Task brief: Exact repetition is required: output every record in full.

Items from a dataset:

****

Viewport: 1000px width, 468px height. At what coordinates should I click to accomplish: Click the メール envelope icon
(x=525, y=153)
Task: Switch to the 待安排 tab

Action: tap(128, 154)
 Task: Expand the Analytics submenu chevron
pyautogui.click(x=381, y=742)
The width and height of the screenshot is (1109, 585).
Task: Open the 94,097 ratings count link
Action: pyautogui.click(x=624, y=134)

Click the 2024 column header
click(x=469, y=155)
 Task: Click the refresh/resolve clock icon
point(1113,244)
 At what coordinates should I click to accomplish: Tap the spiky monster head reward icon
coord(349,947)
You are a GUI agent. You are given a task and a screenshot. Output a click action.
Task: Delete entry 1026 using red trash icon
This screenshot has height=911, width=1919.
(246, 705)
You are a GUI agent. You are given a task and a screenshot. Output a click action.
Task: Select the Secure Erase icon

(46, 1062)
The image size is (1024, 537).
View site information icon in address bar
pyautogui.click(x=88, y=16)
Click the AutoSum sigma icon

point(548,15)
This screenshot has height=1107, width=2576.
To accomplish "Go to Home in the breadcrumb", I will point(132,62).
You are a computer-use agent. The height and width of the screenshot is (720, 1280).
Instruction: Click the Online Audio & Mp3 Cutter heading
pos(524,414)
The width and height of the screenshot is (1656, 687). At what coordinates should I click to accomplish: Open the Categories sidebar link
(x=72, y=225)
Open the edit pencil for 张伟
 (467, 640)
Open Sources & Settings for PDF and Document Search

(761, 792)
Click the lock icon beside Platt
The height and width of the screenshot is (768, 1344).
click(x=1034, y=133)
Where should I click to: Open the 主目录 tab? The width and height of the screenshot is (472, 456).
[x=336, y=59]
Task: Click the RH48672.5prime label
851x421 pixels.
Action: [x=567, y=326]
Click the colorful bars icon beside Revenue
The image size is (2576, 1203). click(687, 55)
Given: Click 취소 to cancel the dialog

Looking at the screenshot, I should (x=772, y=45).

****

Exercise response:
Viewport: 1000px width, 468px height. At what coordinates should I click to accomplish: Click the メール envelope icon
(x=525, y=153)
Task: Switch to the 待安排 tab

Action: tap(128, 154)
 Task: Expand the Analytics submenu chevron
pyautogui.click(x=381, y=742)
The width and height of the screenshot is (1109, 585).
Task: Open the 94,097 ratings count link
Action: pyautogui.click(x=624, y=134)

Click the 2024 column header
click(x=469, y=155)
 Task: Click the refresh/resolve clock icon
point(1113,244)
 At what coordinates should I click to accomplish: Tap the spiky monster head reward icon
coord(349,947)
You are a GUI agent. You are given a task and a screenshot. Output a click action.
Task: Delete entry 1026 using red trash icon
This screenshot has height=911, width=1919.
(246, 705)
You are a GUI agent. You are given a task and a screenshot. Output a click action.
Task: Select the Secure Erase icon

(46, 1062)
The image size is (1024, 537).
View site information icon in address bar
pyautogui.click(x=88, y=16)
Click the AutoSum sigma icon

point(548,15)
This screenshot has height=1107, width=2576.
To accomplish "Go to Home in the breadcrumb", I will point(132,62).
You are a computer-use agent. The height and width of the screenshot is (720, 1280).
Instruction: Click the Online Audio & Mp3 Cutter heading
pos(524,414)
The width and height of the screenshot is (1656, 687). At what coordinates should I click to accomplish: Open the Categories sidebar link
(x=72, y=225)
Open the edit pencil for 张伟
 (467, 640)
Open Sources & Settings for PDF and Document Search

(761, 792)
Click the lock icon beside Platt
The height and width of the screenshot is (768, 1344).
click(x=1034, y=133)
Where should I click to: Open the 主目录 tab? The width and height of the screenshot is (472, 456).
[x=336, y=59]
Task: Click the RH48672.5prime label
851x421 pixels.
Action: [x=567, y=326]
Click the colorful bars icon beside Revenue
The image size is (2576, 1203). click(687, 55)
Given: Click 취소 to cancel the dialog

Looking at the screenshot, I should (x=772, y=45).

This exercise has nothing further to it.